__Raw data__
+ + + + +
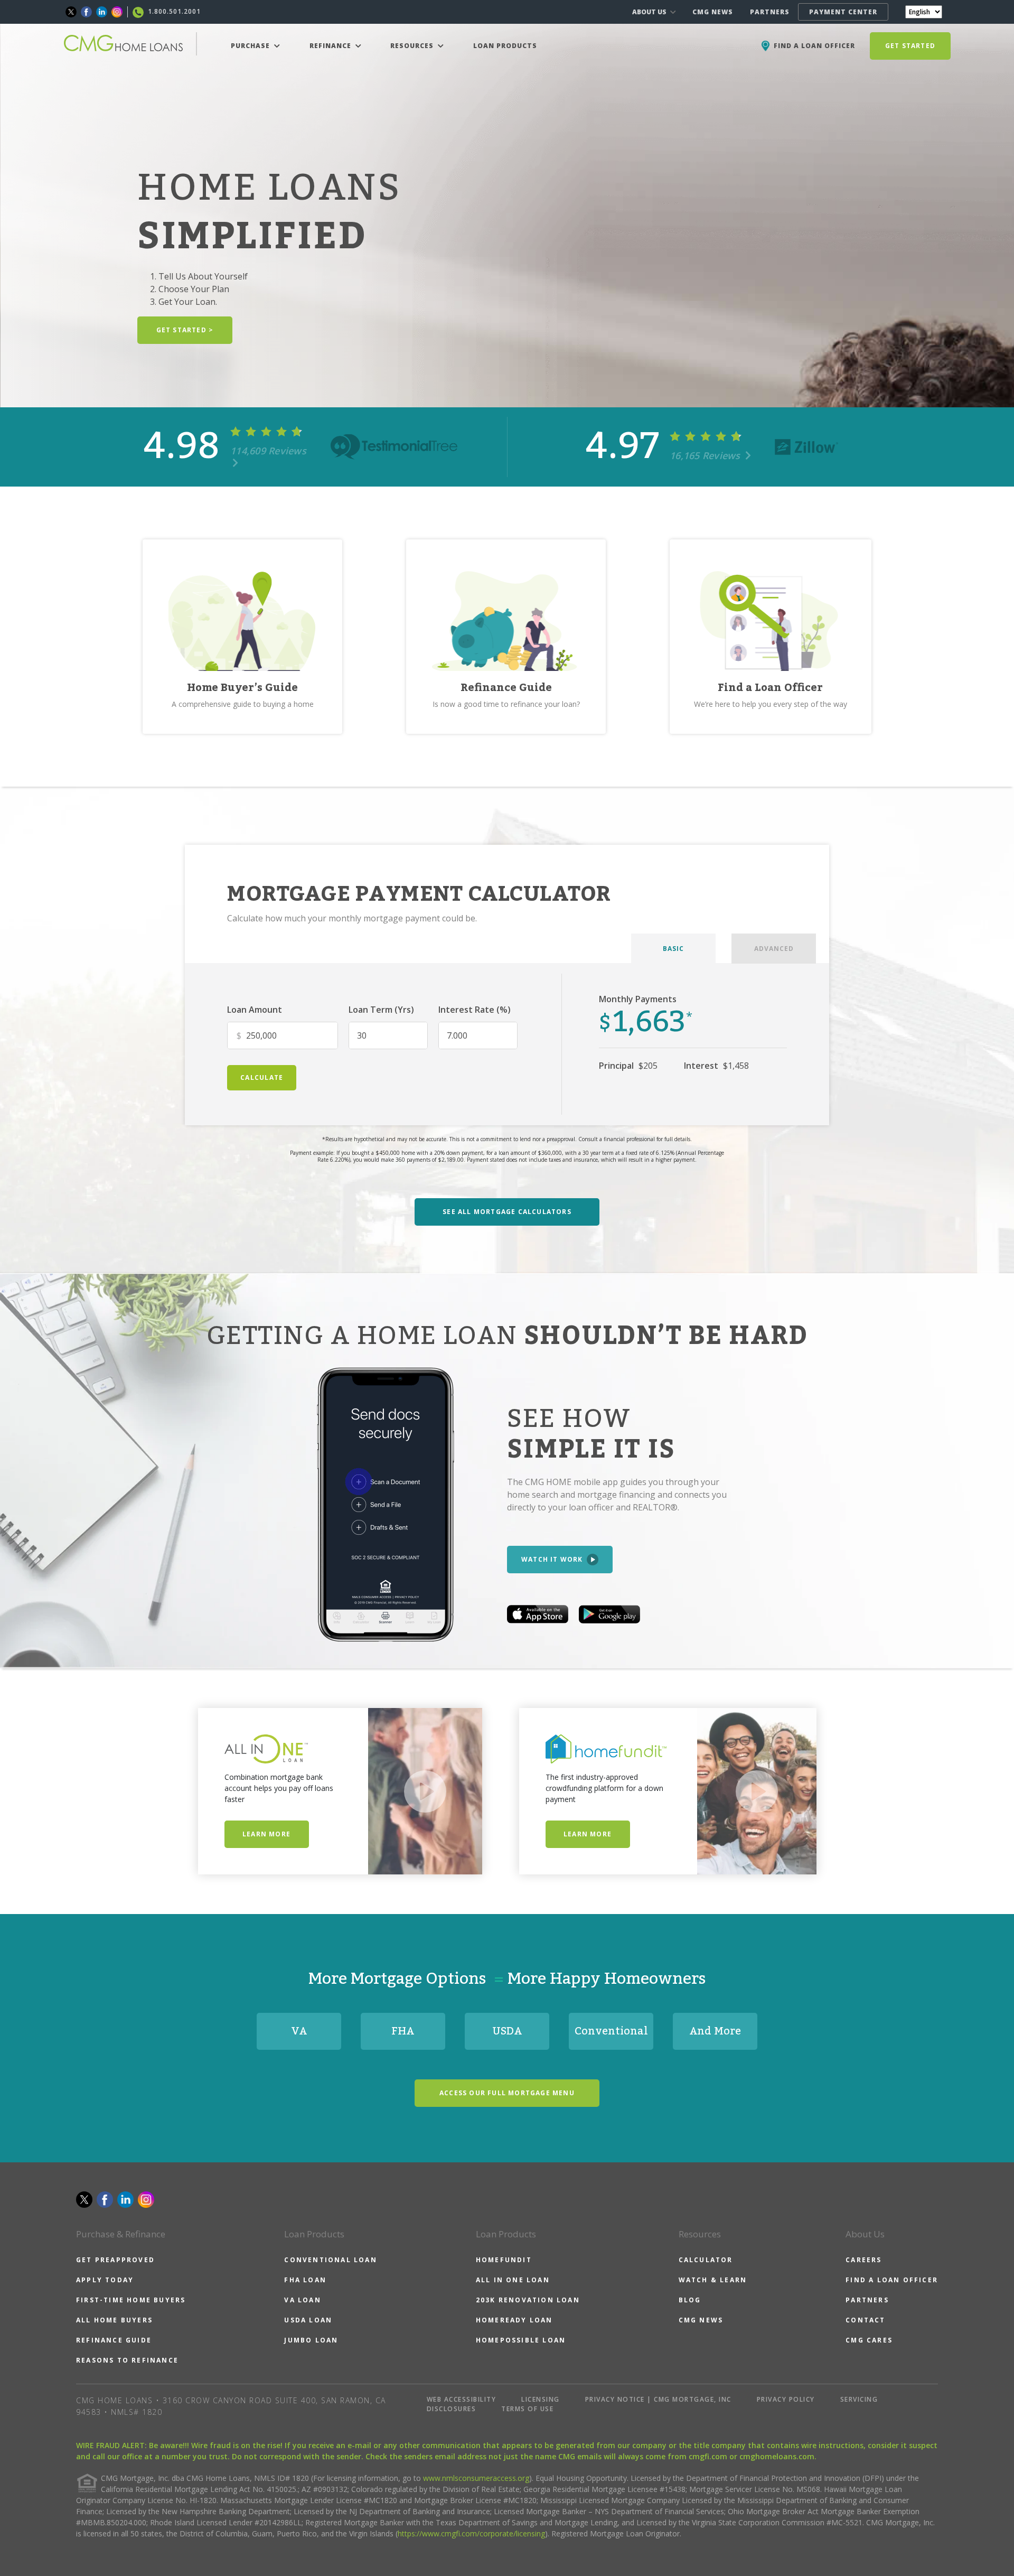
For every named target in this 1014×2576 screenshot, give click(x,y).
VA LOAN (302, 2299)
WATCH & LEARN (713, 2279)
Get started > (185, 329)
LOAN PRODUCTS (505, 45)
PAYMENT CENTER (843, 11)
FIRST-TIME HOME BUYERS (130, 2299)
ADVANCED (774, 948)
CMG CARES (869, 2340)
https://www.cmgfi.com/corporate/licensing (471, 2533)
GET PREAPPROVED (115, 2259)
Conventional (611, 2031)
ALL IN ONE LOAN (513, 2279)
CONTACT (865, 2320)
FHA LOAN (305, 2279)
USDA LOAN (308, 2320)
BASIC (673, 948)
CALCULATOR (706, 2259)
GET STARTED (910, 45)
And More (715, 2031)
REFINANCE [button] (331, 45)
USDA (507, 2031)
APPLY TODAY (105, 2279)
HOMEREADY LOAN (514, 2320)
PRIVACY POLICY (786, 2399)
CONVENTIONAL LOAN (330, 2259)
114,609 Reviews (268, 450)
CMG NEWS (712, 11)
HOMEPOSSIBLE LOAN (521, 2340)
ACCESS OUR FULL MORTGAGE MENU (507, 2092)
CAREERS (863, 2259)
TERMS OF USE (527, 2408)
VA (299, 2031)
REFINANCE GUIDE (114, 2340)
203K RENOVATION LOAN (528, 2299)
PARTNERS (770, 11)
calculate (261, 1077)
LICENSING (540, 2399)
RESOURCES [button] (413, 45)
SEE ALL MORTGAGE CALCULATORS (507, 1211)
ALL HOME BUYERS (114, 2320)
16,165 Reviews (706, 455)
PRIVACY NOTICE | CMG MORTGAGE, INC (658, 2399)
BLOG (690, 2299)
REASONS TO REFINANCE (127, 2360)
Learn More (266, 1834)
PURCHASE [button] (251, 45)
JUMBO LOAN (311, 2340)
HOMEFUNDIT (504, 2259)
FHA (403, 2031)
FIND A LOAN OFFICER (892, 2279)
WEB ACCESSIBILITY (461, 2399)
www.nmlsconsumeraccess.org (476, 2478)
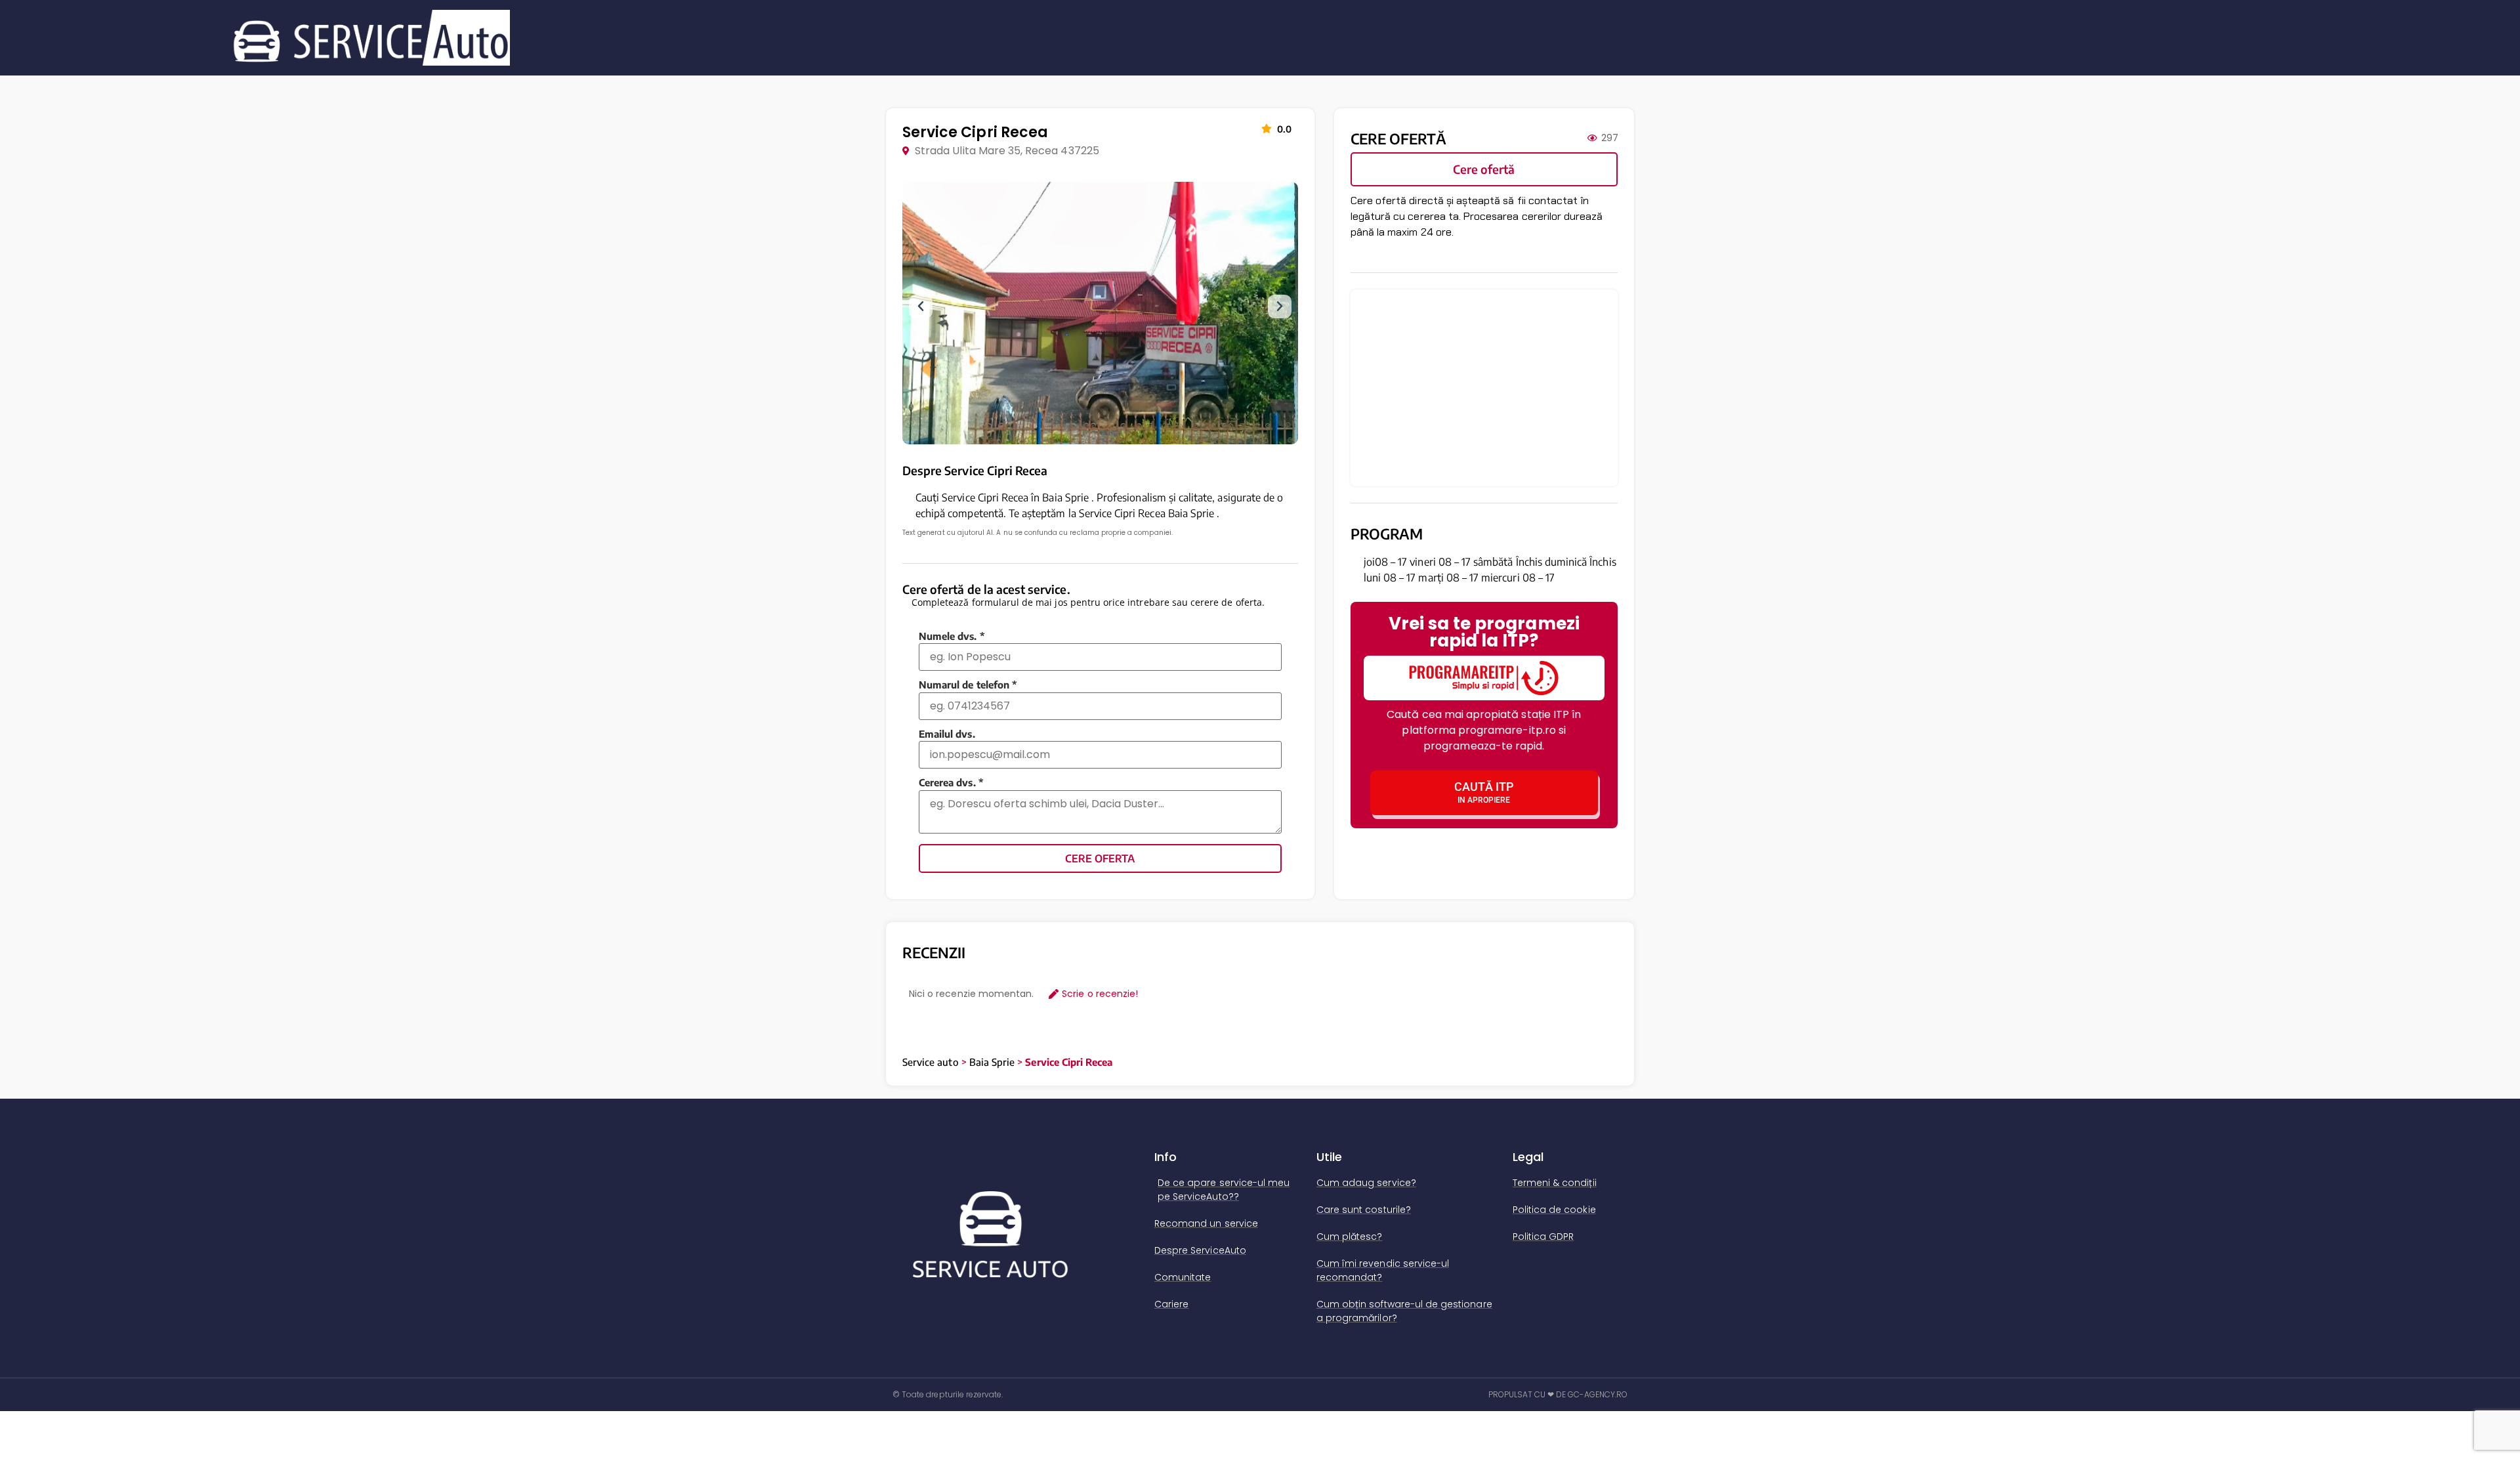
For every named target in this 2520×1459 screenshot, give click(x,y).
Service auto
+ + + + +
__Required work__
Which lines above hold the word "named"? Copy each of them.

__Written answer__
For every named target in this 1014×2576 screenshot, give click(x,y).
For every named target in this 2520×1459 screenshot, give click(x,y).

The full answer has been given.